Lust's follow-up to her first internationally lauded graphic memoir, How I Tried to Be a Good Person, recounts her life as a young, enthusiastic anarchist making her way in Vienna in the 1990s - and of her love for two men: the "perfect companion" Georg, an actor twenty years her elder, and the "perfect lover," Kimata, a Nigerian man-about-town. As her relationships with the two men evolve, jealousy increasingly mounts and leads to emotional and violent outbreaks that threaten her life.
... the new book is significantly different and, in many ways, better ... The title isn’t made very clear until the book is done, and even then it’s more of a feeling than an obvious statement. How did she try? Did she fail? What’s coming next? You could call this a weakness, that she doesn’t really like to spell things out—it’s not a very reflective book, even though it’s written looking back at an older self—but it doesn’t feel that way. Maybe it’s that it’s not a conspicuously reflective book. Lust lets those feelings that she evokes do a lot of the work ... One of her great innovations in How I Tried to Be a Good Person is her use of full-page splash pages to break up the story. They don’t advance the narrative, but they change your reading of the book by messing with the pace at which you would otherwise go through it ... It’s hard to translate personhood into an abstracted form like comics, which naturally simplifies the complicated edges of things, but this book does it.
In contrast to the formal experimentation of her novel-adaptation, Voices in the Dark (2017), Lust presents her own story with a straightforward graphic approach; her two-colored drawings are loose, rough, and a bit naive, just like her younger-self protagonist. Lust’s bluntly honest account grants us a look at a courageous but alarming life that few would want to experience but are pruriently amenable to observing from a distance.

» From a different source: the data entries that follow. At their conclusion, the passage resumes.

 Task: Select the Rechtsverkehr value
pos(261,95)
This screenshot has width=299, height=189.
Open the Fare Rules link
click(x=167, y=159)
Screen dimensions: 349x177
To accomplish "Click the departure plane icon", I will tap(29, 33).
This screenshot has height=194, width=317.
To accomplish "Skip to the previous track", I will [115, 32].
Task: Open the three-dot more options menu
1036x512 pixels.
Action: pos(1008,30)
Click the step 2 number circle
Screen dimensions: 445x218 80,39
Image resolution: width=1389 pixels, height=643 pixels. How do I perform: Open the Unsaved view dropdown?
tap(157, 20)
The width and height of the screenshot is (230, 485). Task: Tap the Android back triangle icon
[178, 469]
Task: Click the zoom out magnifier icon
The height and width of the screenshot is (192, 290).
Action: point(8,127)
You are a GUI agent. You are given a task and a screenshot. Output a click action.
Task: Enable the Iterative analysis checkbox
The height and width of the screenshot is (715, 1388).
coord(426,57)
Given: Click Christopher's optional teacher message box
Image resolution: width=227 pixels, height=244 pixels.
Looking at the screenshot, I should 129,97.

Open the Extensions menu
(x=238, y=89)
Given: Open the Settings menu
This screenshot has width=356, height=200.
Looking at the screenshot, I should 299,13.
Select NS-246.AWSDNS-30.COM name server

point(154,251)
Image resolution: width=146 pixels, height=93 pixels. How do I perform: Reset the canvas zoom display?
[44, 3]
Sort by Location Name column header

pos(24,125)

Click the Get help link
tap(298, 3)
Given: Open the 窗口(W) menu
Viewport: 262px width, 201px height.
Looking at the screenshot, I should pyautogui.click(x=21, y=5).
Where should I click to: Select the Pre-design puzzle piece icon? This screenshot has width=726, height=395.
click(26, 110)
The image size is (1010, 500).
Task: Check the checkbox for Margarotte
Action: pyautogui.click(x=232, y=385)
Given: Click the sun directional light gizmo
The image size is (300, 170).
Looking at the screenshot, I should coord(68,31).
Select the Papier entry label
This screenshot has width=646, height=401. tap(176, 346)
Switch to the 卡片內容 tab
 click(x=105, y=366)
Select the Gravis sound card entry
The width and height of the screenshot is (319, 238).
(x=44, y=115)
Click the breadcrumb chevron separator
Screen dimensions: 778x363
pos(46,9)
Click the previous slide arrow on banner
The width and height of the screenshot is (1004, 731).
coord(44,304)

... the overwhelming impression for the reader is of a youthful experiment gone monstrously wrong. Georg is so decent, and Kimata so despicable, you can’t help but wonder why she returns to him again and again. But this is unfair. How powerful is desire. We need it so badly – without it, life is sludgy and grey – and yet, it can induce us to make such bad decisions, particularly when we are young. Lust’s drawings of her encounters with Kimata are highly explicit – this isn’t, I must warn you, a book to be breezily flipped open on the bus or the train – without ever being gratuitous ... As a leftist anarchist who disapproves of the Austrian state, our heroine is determined to do right by this new immigrant even when he does wrong by her. But in the end, Lust’s energetic, searching book has at its heart the question, still not fully answered, of why fulfilling their needs so often leaves women feeling so abject, so utterly undone.